Anyone picking up this biography will realize how thoroughly the author researched and focused on his subject. But I found three things problematic with this biography: I never felt like Emily Dickinson "came alive" on the page, I found the author unprofessional in his behavior to other Dickinson biographers, and the author is not a particularly good writer. All of which slowed down my reading of this book. I continued because the author provided much detail surrounding the writer's life, which I wanted to learn.
I appreciated the author's commitment to avoid speculation. It might be fun to read more sensational accounts of Emily's life and personality, but I wanted to read a balanced account first! It was great learning about the influences that shaped Emily's life and I feel like I understand her better as a person, to the little degree that this is possble :') Be advised that a lot of pages are devoted to describing the lives of her family members. I skimmed some passages about her father and brother just to get it back to the library on time ;) But I still got a lot out of the book as a whole.
This is a well-researched, very academic biography. It’s informative although not a page turner. At times the author seems to be reading too much biography into Dickinson’s poetry, pushing his theories that she was in love with certain men, and scoffing at the idea that she might have been in love with a woman. I recommend reading this in short doses, interspersed with episodes of “Dickinson” on Apple TV. Though lighter, weirder, and obviously fictionalized, it’s much more fun.
This did take me a really long time to read (I started it in September) and while it shows a few very obvious biases, the information on Dickinson's family and early life is solid and almost excruciatingly detailed. I feel this is a good place to start and am excited by the idea of reading her from other viewpoints, possibly even looking into a free online course of some kind.
The amount of research that went into this is staggering. I really enjoyed the dive into her parents lives before they met and before she was born, because it added such context to her. I also loved knowing what she read as a child, even if we don't know what she thought of them. But my God is this a slog and I honestly gave up once she hit her 20s, with 3/4 of the book left.

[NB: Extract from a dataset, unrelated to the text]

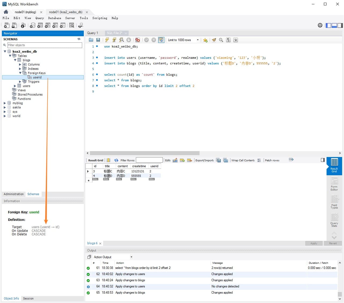This screenshot has height=303, width=344.
Task: Click the Beautify query broom icon
Action: [x=214, y=40]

I thought I had read this one before all the way through; I had not. Come for the hilarity of Habegger's dry "not Emily who cares" opinions of almost every other human in her circle, stay for his "this is why other people are wrong about when this poem was written" commentary.
My favorite poet. Need I say more? What Emily Dickinson has given to the world is beyond words. To me, she is everything. Throughout my life, Dickinsons work will be an echo I won’t ever stop hearing.